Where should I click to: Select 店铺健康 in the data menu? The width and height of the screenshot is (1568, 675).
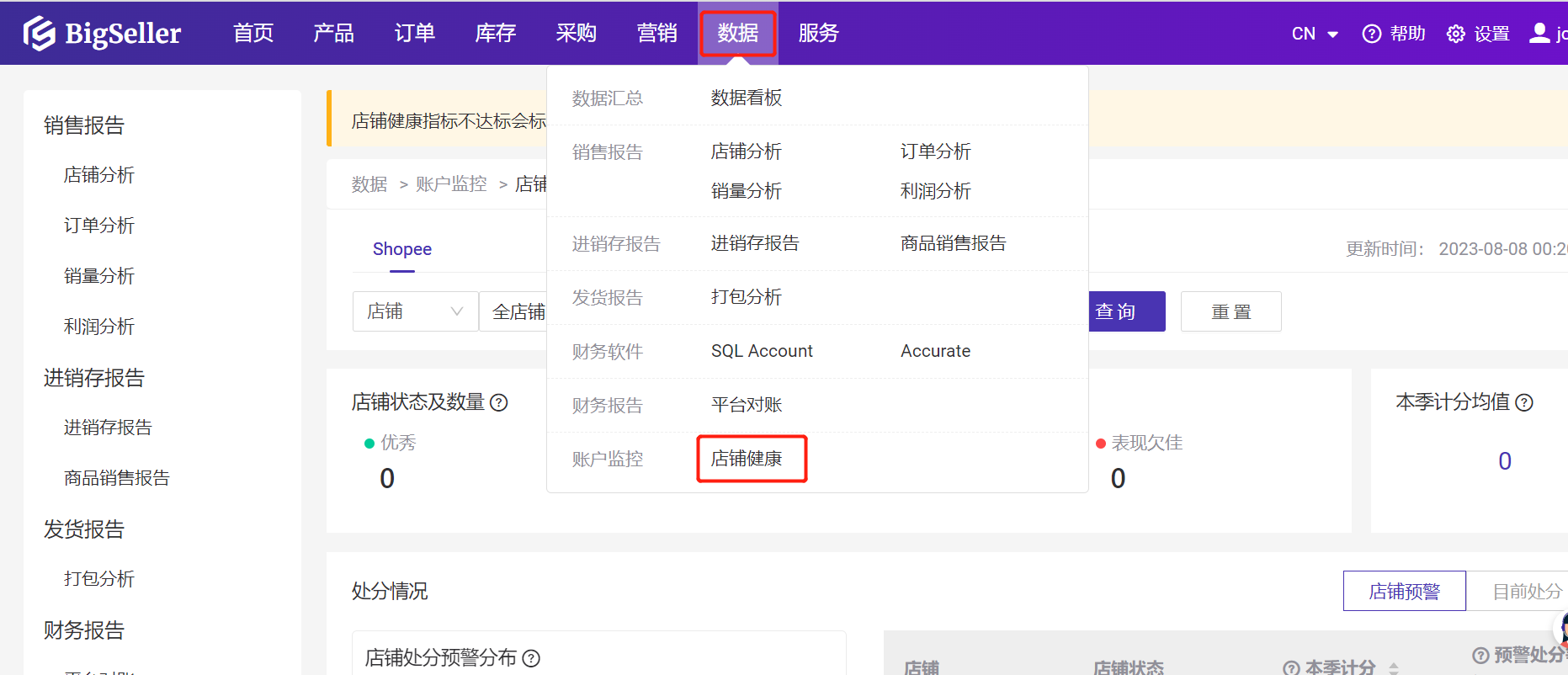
==
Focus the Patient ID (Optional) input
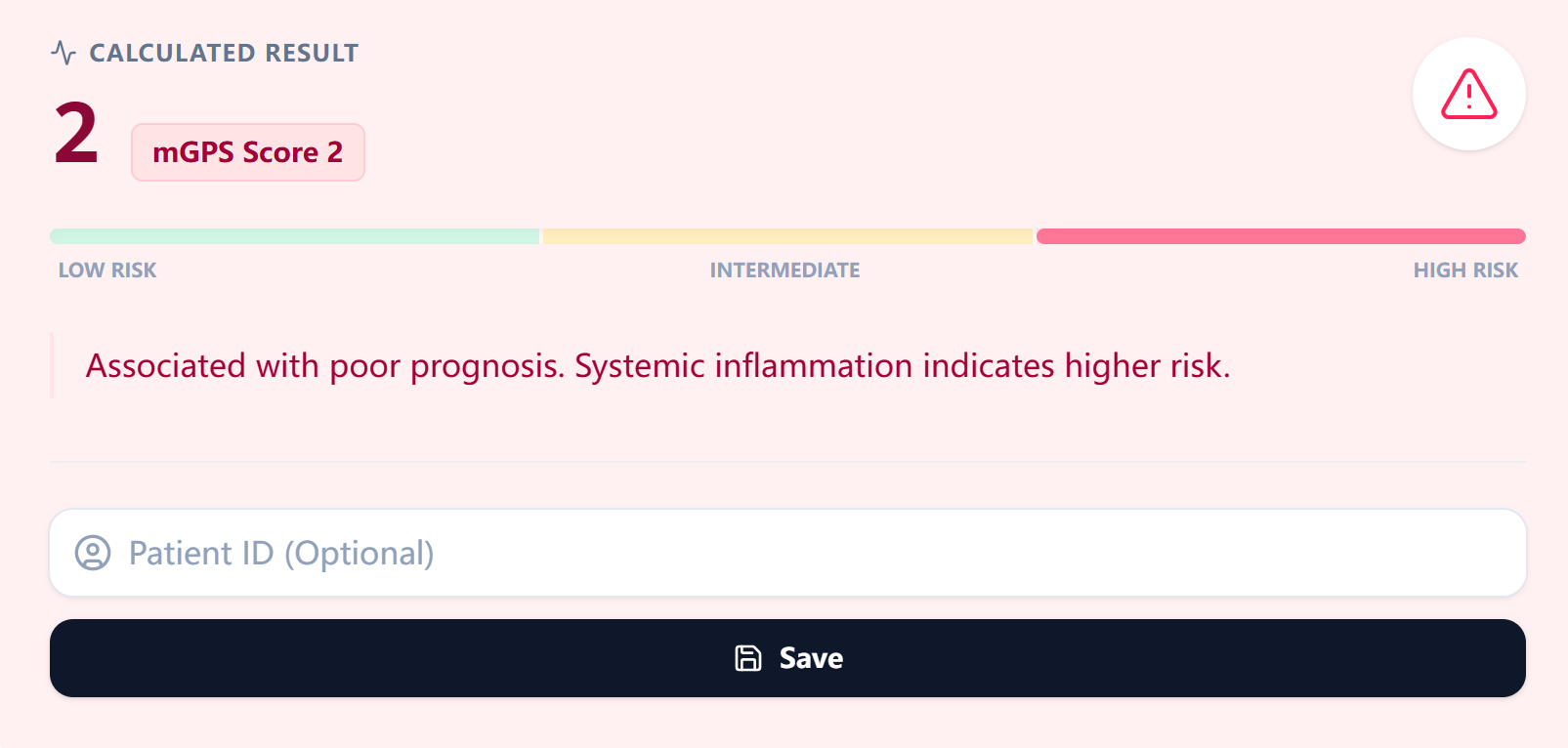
* * *
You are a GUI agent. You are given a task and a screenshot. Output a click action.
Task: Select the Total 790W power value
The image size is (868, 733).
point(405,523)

▸ **Exercise aim**
Only lines holding the word "Select" belong in the answer; copy each one from the material.

▸ **Response box**
Where should I click to: Select 店铺健康 in the data menu? The width and height of the screenshot is (1568, 675).
Task: Select the Total 790W power value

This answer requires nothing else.